The name “long johns” almost certainly comes from John L. Sullivan, the famous American bare-knuckle boxing champion who fought in the late 1800s. Sullivan was known for stepping into the ring wearing nothing but his long underwear, and as his celebrity grew, the garment became linked to his name. The story is widely repeated, though the term itself didn’t appear in print until decades after Sullivan’s heyday.
The John L. Sullivan Connection
John L. Sullivan (1858–1918) was one of the most recognizable athletes in America during the 1880s and 1890s. While other fighters of his era wore more traditional ring attire, Sullivan entered bouts in just his long underwear. It was a distinctive look that became part of his public identity, and fans associated the full-length undergarment with him.
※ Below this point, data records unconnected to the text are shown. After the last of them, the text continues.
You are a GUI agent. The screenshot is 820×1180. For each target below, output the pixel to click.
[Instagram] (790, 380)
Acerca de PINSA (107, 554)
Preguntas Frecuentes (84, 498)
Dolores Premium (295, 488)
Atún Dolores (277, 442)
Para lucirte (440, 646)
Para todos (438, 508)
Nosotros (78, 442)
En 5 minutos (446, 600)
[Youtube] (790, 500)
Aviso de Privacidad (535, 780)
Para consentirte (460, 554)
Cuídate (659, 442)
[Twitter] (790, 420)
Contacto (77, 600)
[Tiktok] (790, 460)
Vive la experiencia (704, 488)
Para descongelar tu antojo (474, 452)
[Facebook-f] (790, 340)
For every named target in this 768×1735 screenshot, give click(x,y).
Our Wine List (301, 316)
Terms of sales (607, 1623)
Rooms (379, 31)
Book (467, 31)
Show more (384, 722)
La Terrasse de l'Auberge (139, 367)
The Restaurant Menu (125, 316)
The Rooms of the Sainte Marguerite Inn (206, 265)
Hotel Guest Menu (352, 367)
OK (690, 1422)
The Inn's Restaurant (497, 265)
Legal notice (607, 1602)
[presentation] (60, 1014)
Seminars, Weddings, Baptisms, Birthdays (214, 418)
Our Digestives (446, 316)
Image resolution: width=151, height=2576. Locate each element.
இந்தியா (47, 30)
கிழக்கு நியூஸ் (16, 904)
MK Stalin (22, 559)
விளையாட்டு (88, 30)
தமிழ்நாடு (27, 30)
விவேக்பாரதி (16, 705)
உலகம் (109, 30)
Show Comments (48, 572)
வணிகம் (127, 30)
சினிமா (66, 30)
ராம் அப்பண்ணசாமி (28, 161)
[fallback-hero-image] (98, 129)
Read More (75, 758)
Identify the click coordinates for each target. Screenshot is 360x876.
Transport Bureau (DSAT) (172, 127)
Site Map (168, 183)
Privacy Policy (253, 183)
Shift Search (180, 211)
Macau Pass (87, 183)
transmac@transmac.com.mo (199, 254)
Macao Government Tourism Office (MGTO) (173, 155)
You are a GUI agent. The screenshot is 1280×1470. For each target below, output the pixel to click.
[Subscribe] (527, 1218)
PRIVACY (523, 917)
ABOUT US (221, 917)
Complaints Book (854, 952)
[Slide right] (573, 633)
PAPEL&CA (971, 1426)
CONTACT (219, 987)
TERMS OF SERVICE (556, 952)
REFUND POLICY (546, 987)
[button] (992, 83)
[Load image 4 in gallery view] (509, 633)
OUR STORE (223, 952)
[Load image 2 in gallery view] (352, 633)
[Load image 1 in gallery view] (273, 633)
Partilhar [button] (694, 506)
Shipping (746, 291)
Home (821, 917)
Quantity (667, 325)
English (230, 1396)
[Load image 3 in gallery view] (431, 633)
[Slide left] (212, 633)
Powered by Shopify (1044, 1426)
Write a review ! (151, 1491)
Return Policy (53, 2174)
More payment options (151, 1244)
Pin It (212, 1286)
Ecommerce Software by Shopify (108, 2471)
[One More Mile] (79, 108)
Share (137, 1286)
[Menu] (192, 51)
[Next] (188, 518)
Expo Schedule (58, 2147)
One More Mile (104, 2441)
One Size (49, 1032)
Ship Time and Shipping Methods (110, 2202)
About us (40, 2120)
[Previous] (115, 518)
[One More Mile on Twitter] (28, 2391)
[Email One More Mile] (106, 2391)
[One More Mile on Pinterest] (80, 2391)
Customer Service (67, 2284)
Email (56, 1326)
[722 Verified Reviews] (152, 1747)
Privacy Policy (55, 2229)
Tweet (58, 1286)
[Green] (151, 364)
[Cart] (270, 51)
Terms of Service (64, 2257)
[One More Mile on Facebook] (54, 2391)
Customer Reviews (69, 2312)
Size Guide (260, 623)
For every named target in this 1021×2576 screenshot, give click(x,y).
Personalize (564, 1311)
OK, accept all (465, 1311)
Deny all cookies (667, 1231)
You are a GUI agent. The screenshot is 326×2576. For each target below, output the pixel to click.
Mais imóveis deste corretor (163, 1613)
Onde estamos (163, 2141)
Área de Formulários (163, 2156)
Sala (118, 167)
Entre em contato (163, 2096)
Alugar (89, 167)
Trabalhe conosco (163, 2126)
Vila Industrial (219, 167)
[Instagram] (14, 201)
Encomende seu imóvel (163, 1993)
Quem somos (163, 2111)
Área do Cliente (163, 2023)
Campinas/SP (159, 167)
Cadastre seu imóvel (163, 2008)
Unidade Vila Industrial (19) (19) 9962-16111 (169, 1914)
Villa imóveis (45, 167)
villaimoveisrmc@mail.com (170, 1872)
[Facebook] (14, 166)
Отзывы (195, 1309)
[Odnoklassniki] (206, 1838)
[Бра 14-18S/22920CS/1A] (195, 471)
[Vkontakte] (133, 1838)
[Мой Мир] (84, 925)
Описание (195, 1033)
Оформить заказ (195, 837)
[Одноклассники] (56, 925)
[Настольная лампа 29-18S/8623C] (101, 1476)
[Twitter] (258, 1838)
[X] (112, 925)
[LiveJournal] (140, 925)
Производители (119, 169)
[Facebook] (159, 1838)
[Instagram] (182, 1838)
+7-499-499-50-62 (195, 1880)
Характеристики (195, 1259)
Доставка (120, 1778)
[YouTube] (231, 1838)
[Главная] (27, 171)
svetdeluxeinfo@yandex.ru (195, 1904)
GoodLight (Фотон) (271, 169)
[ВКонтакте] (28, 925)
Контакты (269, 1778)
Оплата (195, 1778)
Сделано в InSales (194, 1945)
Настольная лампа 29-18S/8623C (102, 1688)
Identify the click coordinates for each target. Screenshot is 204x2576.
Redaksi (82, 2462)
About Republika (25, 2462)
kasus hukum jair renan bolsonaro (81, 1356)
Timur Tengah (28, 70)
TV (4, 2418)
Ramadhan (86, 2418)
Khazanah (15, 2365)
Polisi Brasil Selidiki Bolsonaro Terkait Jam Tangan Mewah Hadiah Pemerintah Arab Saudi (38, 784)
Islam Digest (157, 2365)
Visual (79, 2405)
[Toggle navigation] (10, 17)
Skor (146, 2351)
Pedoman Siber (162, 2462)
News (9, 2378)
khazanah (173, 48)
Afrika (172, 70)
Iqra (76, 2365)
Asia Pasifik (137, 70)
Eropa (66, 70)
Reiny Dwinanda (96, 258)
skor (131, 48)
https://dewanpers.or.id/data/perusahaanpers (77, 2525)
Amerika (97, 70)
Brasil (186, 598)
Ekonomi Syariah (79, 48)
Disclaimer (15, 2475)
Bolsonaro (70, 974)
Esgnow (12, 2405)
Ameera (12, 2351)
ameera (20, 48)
The most specific version of the story ties the name to a British clothing manufacturer called John Smedley’s Lea Mills, based in Derbyshire, England. Some historians claim that this company introduced its long thermal underwear to the public in the 19th century and named the product after Sullivan, who was a heavyweight celebrity on both sides of the Atlantic. Whether the name started as a marketing decision or simply emerged from popular slang remains unclear.
The Name Appeared Later Than You’d Expect
Here’s the wrinkle in the Sullivan theory: despite his fame peaking in the 1880s and 1890s, the term “long johns” doesn’t show up in print for another half century. The Oxford English Dictionary traces its earliest written appearance to a 1941 issue of The Sheboygan Press, a Wisconsin newspaper, which casually mentioned hoping not to need “long Johns” because the weather was still warm. A 1943 source references “some odd garments affectionately known as longjohns.” By that point, the term was clearly in common use, but no one was explaining where it came from.
Advertisements for thermal underwear from the 1880s and early 1900s don’t use the term at all. Manufacturers sold “union suits,” “unshrinkable underwear,” or simply “drawers.” The gap between Sullivan’s fame and the word’s first documented appearance is long enough that the OED itself labels the origin as uncertain.
Other Theories
A less common theory connects the name to the general nickname “Long John,” which was applied to tall men named John well before Sullivan’s time. The most famous fictional example is Long John Silver from Robert Louis Stevenson’s 1883 novel Treasure Island, described as very tall and strong. Some have speculated the garment’s name plays on the idea of something long associated with a “John,” though there’s no strong evidence linking Stevenson’s character to underwear.
It’s also possible the name is simpler than any of these theories suggest. “Long” describes the garment’s full-length coverage, and “John” was one of the most common men’s names in English-speaking countries. Slang often works this way, attaching a generic human name to an everyday object (think “john” for a toilet). The Sullivan story is the most colorful and widely cited explanation, but the honest answer is that no one has pinned down the exact moment or reason the name stuck.
From Union Suits to Two-Piece Long Johns
The garment we call long johns today is a two-piece set: a long-sleeved top and ankle-length bottoms. But for most of the 1800s, thermal underwear came as a one-piece “union suit” that buttoned up the front and often featured a rear flap. The union suit was the dominant form of cold-weather undergarment throughout Sullivan’s lifetime.
Over time, the two-piece version gained popularity and eventually overtook the union suit. The split made the garment more practical for bathroom trips and easier to layer in varying temperatures. As two-piece thermals became the standard, “long johns” became the go-to casual name for them, while “union suit” faded into nostalgia. Today, the term covers everything from thin moisture-wicking base layers to heavy wool thermals, all descended from the same basic idea of full-body coverage underneath your clothes.